▶ **REQUIRED ACTION**
Write out all of the data without omission, exactly as shown.

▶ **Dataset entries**
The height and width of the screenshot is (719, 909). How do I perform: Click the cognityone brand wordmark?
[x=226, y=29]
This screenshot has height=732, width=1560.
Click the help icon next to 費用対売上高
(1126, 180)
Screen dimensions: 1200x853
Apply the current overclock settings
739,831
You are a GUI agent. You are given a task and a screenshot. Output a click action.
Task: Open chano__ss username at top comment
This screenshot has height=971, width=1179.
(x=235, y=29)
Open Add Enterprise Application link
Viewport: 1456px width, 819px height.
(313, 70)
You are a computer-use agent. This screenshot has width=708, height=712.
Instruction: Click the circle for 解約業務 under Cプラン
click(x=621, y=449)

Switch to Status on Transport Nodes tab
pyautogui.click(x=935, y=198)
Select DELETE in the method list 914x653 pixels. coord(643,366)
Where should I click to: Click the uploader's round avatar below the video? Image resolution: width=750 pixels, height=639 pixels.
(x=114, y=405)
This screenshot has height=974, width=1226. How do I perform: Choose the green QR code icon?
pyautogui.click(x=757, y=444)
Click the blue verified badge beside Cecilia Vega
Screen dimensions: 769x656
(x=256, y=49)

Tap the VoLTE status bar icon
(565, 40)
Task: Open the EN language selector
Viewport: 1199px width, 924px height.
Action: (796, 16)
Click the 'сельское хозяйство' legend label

▶ **EXERCISE RESPONSE**
The height and width of the screenshot is (719, 909). How do I perform: Click the cognityone brand wordmark?
[x=226, y=29]
This screenshot has height=732, width=1560.
Click the help icon next to 費用対売上高
(1126, 180)
Screen dimensions: 1200x853
Apply the current overclock settings
739,831
You are a GUI agent. You are given a task and a screenshot. Output a click action.
Task: Open chano__ss username at top comment
This screenshot has height=971, width=1179.
(x=235, y=29)
Open Add Enterprise Application link
Viewport: 1456px width, 819px height.
(313, 70)
You are a computer-use agent. This screenshot has width=708, height=712.
Instruction: Click the circle for 解約業務 under Cプラン
click(x=621, y=449)

Switch to Status on Transport Nodes tab
pyautogui.click(x=935, y=198)
Select DELETE in the method list 914x653 pixels. coord(643,366)
Where should I click to: Click the uploader's round avatar below the video? Image resolution: width=750 pixels, height=639 pixels.
(x=114, y=405)
This screenshot has height=974, width=1226. How do I perform: Choose the green QR code icon?
pyautogui.click(x=757, y=444)
Click the blue verified badge beside Cecilia Vega
Screen dimensions: 769x656
(x=256, y=49)

Tap the VoLTE status bar icon
(565, 40)
Task: Open the EN language selector
Viewport: 1199px width, 924px height.
Action: (796, 16)
Click the 'сельское хозяйство' legend label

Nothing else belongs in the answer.